Data supplied:
━━━━━━━━━━━━━━━━

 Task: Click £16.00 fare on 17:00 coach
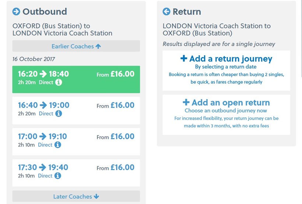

━━━━━━━━━━━━━━━━

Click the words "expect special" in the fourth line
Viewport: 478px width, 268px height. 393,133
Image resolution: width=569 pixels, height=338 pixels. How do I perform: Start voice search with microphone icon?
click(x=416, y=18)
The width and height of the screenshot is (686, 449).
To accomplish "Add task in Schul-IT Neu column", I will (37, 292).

━━━━━━━━━━━━━━━━

Render the lines from the one containing "Click the words" through the one containing "will (37, 292).", both included, as a numbered list and omit any blank lines.

Reply to the task:
1. Click the words "expect special" in the fourth line
2. Viewport: 478px width, 268px height. 393,133
3. Image resolution: width=569 pixels, height=338 pixels. How do I perform: Start voice search with microphone icon?
4. click(x=416, y=18)
5. The width and height of the screenshot is (686, 449).
6. To accomplish "Add task in Schul-IT Neu column", I will (37, 292).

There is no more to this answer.